■ Given passage

_ _ _ _ _ _ _

6 min read / Feb 27, 2026
Cover image for “How to hire a developer when you're not technical”

Hiring someone to build software when you can't read a line of code feels like buying a car with the bonnet welded shut. How do you tell good from bad when you can't inspect the thing you're paying for? It's a fair worry, and the answer is reassuring: you don't judge the code, you judge everything around it, and those signals tell you more than the code ever would.

The best technical hire for a non-technical owner isn't the one who uses the most impressive words. It's the one who makes you feel more clear about your own project, not less.

What you can actually assess

You have better instruments than you think:

  • Do they listen before they pitch? Someone who asks about your business before proposing a solution is trying to solve your problem, not sell you theirs.
  • Do they explain without condescending? Good developers translate the technical into plain terms because they understand it deeply. Jargon is often a place to hide.
  • Are they honest about trade-offs? "That'll be expensive, and here's a cheaper way to get most of the benefit" is the sound of someone on your side.
  • Can they show real work? Past projects, ideally ones you can visit and click around, beat any list of technologies.

You can't evaluate the code, but you can evaluate the person. Clarity, honesty, and good questions predict good work better than any buzzword.

_ _ _ _ _ _ _

■ What to do
**1)** Decide whether each statement below agrees with the article on hiring a developer when you're not technical. Answer yes or no for each, and quote the words from the article that settle it.
(a) The article advises a non-technical owner to judge the code itself.
(b) The article says jargon is often a place to hide.
(c) The article ranks a list of technologies above past projects.
**2)** Summarize the article on hiring a developer when you're not technical in two sentences.
**3)** Extend the article on hiring a developer when you're not technical, starting after its final sentence.

■ Source excerpt
_ _ _ _ _ _ _

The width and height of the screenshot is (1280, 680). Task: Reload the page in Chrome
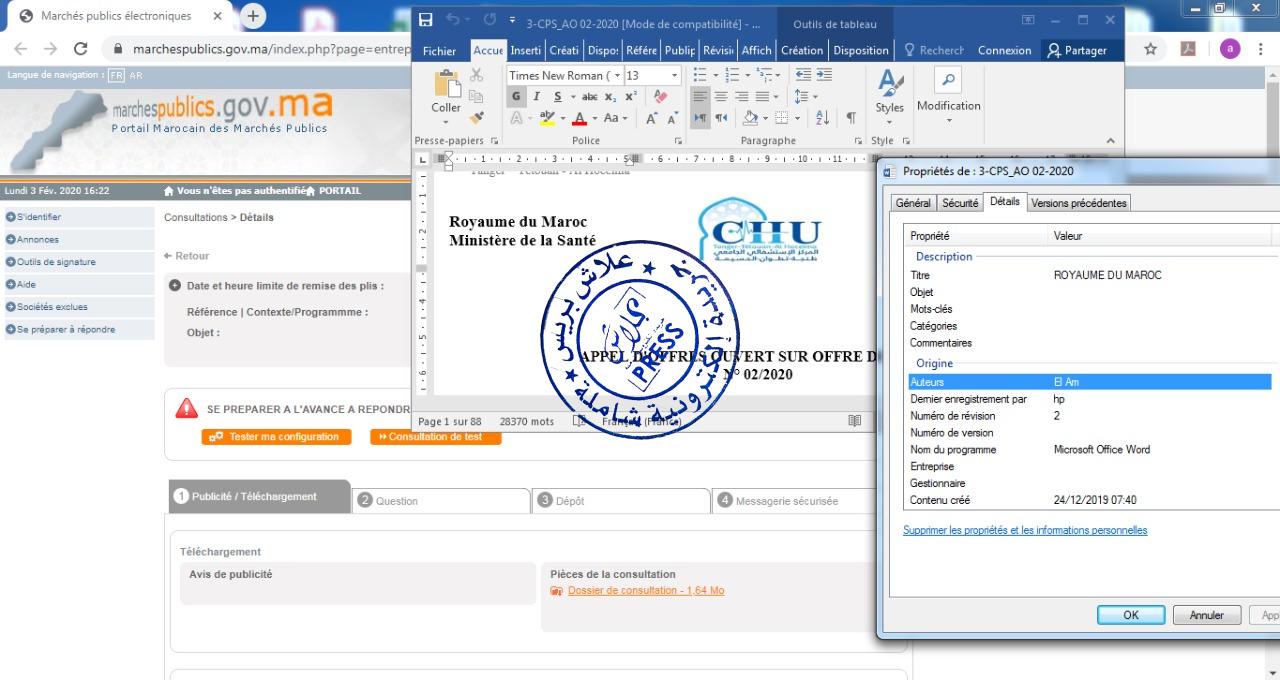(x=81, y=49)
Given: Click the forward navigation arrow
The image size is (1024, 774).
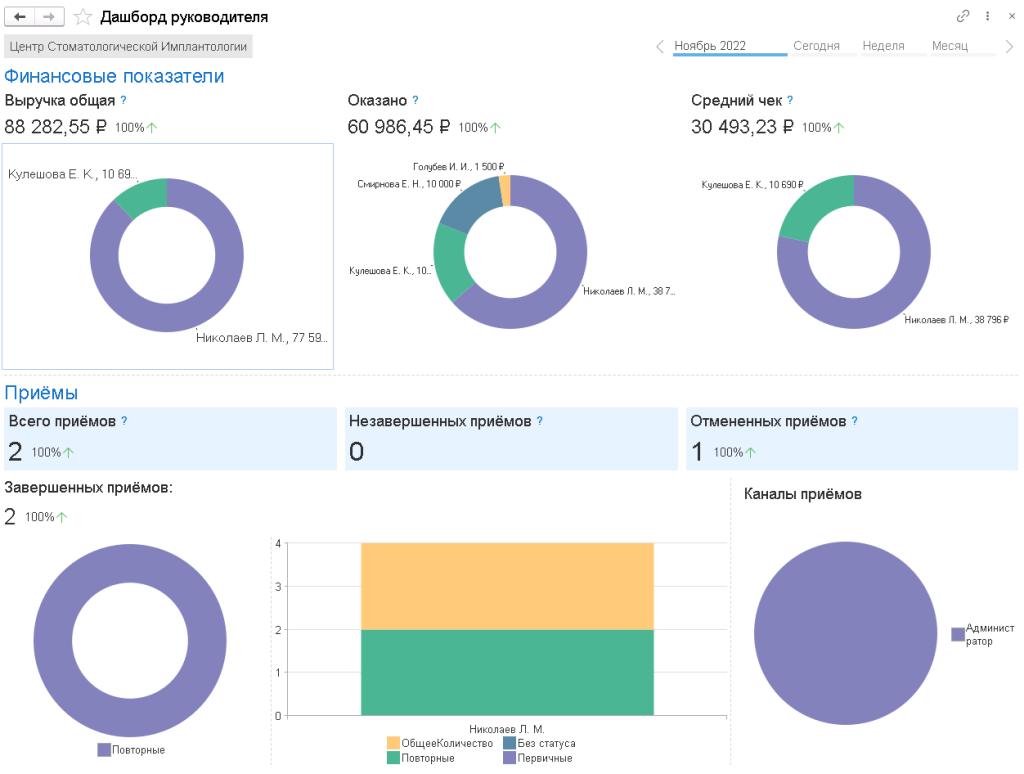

_ _ _ _ _ _ _

■ Responses to the tasks
**1)**
(a) No: "you don't judge the code, you judge everything around it"
(b) Yes: "Jargon is often a place to hide."
(c) No: "Past projects, ideally ones you can visit and click around, beat any list of technologies."

**2)** A non-technical owner can't inspect the code but can judge everything around it, and the best hire is the one who leaves the owner clearer about the project. The signs to watch for are listening before pitching, explaining without condescending, being honest about trade-offs, and showing real work, because clarity, honesty, and good questions predict good work better than any buzzword.

**3)**
The red flags that don't require a technical eye

Some warning signs are visible to anyone. Be wary of someone who won't give a straight answer on price, who makes you feel foolish for asking questions, who wants to own your domain and accounts, or who promises everything with no mention of trade-offs. None of these require technical knowledge to spot; they're just how people behave when the relationship isn't set up to serve you.

The questions worth asking

You don't need technical questions, you need honest ones. Ask what happens if you want to change something later. Ask who owns the finished work. Ask what they'd do if the project ran over. Ask them to explain a past project in plain terms. The way they answer, open and clear, or evasive and jargon-heavy, tells you most of what you need to know.

Trust the fit

In the end, hiring a developer is like any working relationship: the technical skill matters, but the ability to communicate, to be honest, and to genuinely understand what you're trying to achieve matters just as much. If a conversation leaves you clearer and more confident about your own project, that's the strongest signal there is, and it's one you're perfectly qualified to read.

Weighing up a project?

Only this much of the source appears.